04 — AI + Creative Workflow Experiment

Yuki Issei: 2.5D Idol

I participated in a group program in Japan that paired teams with Tokyo-based companies for a short-term consulting project. The project that we were given was to develop a 2.5D idol concept that used AI as much as possible in the production process.

A 2.5D idol is a music idol that has animated visuals with human vocals. We were asked to create an idol that had more of a Western focus, so one that could possibly release their music in North America instead of Japan.

The result of that was Yuki Issei, our 2.5D idol.

My Focus

We assigned each member of the team a different aspect of the idol to work on. My focus was on the music, including songwriting, production, and mastering.

I got good at using Suno to create and remix songs to use as our demo songs. It took a surprising amount of time to get a good production-worthy song from Suno. The process definitely wasn't just prompt and be done. I had to start learning a lot of music and music production to go along with this process.

I also explored voice cloning using Kits.AI and mixing and mastering using CryoMix AI.

The Challenge

Since we were making a 2.5D idol and not a full AI-based idol, one of the biggest challenges came from producing songs with AI that our artist could actually sing.

The first attempt to solve this was to use Kits.AI to make a vocal clone of our artist's voice. Then when I gave the songs that I made in Suno to Kits, the vocal clone would struggle in certain places, commonly the same places that the artist would also struggle (usually really high or low notes).

By using Kits, we were able to produce a demo track that was in the artist's voice, which made it easier for the artist to sing from during recording.

However, there was one other issue that we ran into, which was accent. Suno songs were produced with an American accent that our artist (who was fluent in English, but had a Japanese accent) struggled with. This challenge we didn't find a good AI solution for, showing the importance of a human producer in the process of selecting and developing songs.

Music Production

Out of all of the songs that we created during the project, we chose one as a team to create as our final debut song that the artist would actually record. I acted as the producer and worked closely with a sound engineer on the day of the recording. Once the recording was complete, I used CryoMix AI to do the final mixing and mastering of the song.

I am still a beginner at music production, so this likely isn't as good as it would have been if someone with years of production training had done it, but overall, it came out pretty well.

What I Learned

AI doesn't replace creative workflows. It enhances them. It took a lot of human judgment and skill to be able to produce a 2.5D idol using AI tools, but the tools allowed us to do it faster and with less overall knowledge needed.
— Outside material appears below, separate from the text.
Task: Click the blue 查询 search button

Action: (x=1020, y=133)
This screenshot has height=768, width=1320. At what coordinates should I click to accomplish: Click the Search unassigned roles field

Before AI, I couldn't have produced a song at all, even though I do have a strong interest in music. There are too many skills needed, from how to write lyrics, play instruments, understand music theory, understand sound engineering, and more. All of these things, taken together, were too steep of a learning curve. But with AI filling in the skills that I haven't learned yet, I was able to take ideas for songs and turn them into reality.

Plus, similar to coding AI tools, in the hands of experts, these tools can help reduce the time and manual work required, allowing for songs to be produced more quickly.

This project has strengthened my love of music. I am still learning more and more about music production as a side hobby, even after this project has concluded. I would love to work in the music industry again.